● What you need to do: The output is the lines below from the one with "For every named target in this 96×2576" through the one with "アクリルキーホルダー (22, 1324)", both included, printed exactly and with no other line.
Segment Start: Dataset excerpts
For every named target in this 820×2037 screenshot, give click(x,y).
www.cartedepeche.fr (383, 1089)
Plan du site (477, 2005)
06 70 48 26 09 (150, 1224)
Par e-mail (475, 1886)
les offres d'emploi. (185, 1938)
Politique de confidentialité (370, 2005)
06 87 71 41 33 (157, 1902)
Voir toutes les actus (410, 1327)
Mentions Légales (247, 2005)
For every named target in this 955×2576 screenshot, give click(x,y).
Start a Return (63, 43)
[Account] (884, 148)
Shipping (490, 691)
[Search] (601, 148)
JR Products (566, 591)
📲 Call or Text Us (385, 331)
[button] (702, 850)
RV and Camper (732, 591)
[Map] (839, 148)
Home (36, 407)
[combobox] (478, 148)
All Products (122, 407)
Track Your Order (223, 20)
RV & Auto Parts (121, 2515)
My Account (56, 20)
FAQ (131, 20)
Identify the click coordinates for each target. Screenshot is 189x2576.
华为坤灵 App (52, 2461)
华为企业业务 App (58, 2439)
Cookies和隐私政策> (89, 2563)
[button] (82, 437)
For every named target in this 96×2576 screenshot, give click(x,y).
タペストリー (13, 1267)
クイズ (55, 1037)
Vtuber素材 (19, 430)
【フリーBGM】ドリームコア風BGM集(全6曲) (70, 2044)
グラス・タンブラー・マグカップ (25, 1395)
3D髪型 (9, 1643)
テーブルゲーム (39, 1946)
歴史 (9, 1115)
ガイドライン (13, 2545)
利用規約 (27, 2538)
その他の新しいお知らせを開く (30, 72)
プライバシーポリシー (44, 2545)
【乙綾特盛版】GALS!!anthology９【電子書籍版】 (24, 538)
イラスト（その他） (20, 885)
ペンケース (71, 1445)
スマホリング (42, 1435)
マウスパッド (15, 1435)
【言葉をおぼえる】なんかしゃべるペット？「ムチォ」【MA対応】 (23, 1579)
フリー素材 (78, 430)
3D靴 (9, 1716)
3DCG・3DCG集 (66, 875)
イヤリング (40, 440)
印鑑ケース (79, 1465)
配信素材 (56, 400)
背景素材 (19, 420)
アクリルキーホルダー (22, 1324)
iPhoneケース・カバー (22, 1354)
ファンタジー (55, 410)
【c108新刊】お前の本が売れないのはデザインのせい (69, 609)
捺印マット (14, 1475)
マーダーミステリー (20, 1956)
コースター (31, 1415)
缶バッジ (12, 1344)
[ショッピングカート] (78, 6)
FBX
Segment End: Dataset excerpts
● Solution:
For every named target in this 96×2576 screenshot, give click(x,y).
タペストリー (13, 1267)
クイズ (55, 1037)
Vtuber素材 (19, 430)
【フリーBGM】ドリームコア風BGM集(全6曲) (70, 2044)
グラス・タンブラー・マグカップ (25, 1395)
3D髪型 (9, 1643)
テーブルゲーム (39, 1946)
歴史 (9, 1115)
ガイドライン (13, 2545)
利用規約 (27, 2538)
その他の新しいお知らせを開く (30, 72)
プライバシーポリシー (44, 2545)
【乙綾特盛版】GALS!!anthology９【電子書籍版】 (24, 538)
イラスト（その他） (20, 885)
ペンケース (71, 1445)
スマホリング (42, 1435)
マウスパッド (15, 1435)
【言葉をおぼえる】なんかしゃべるペット？「ムチォ」【MA対応】 (23, 1579)
フリー素材 (78, 430)
3D靴 (9, 1716)
3DCG・3DCG集 (66, 875)
イヤリング (40, 440)
印鑑ケース (79, 1465)
配信素材 (56, 400)
背景素材 (19, 420)
アクリルキーホルダー (22, 1324)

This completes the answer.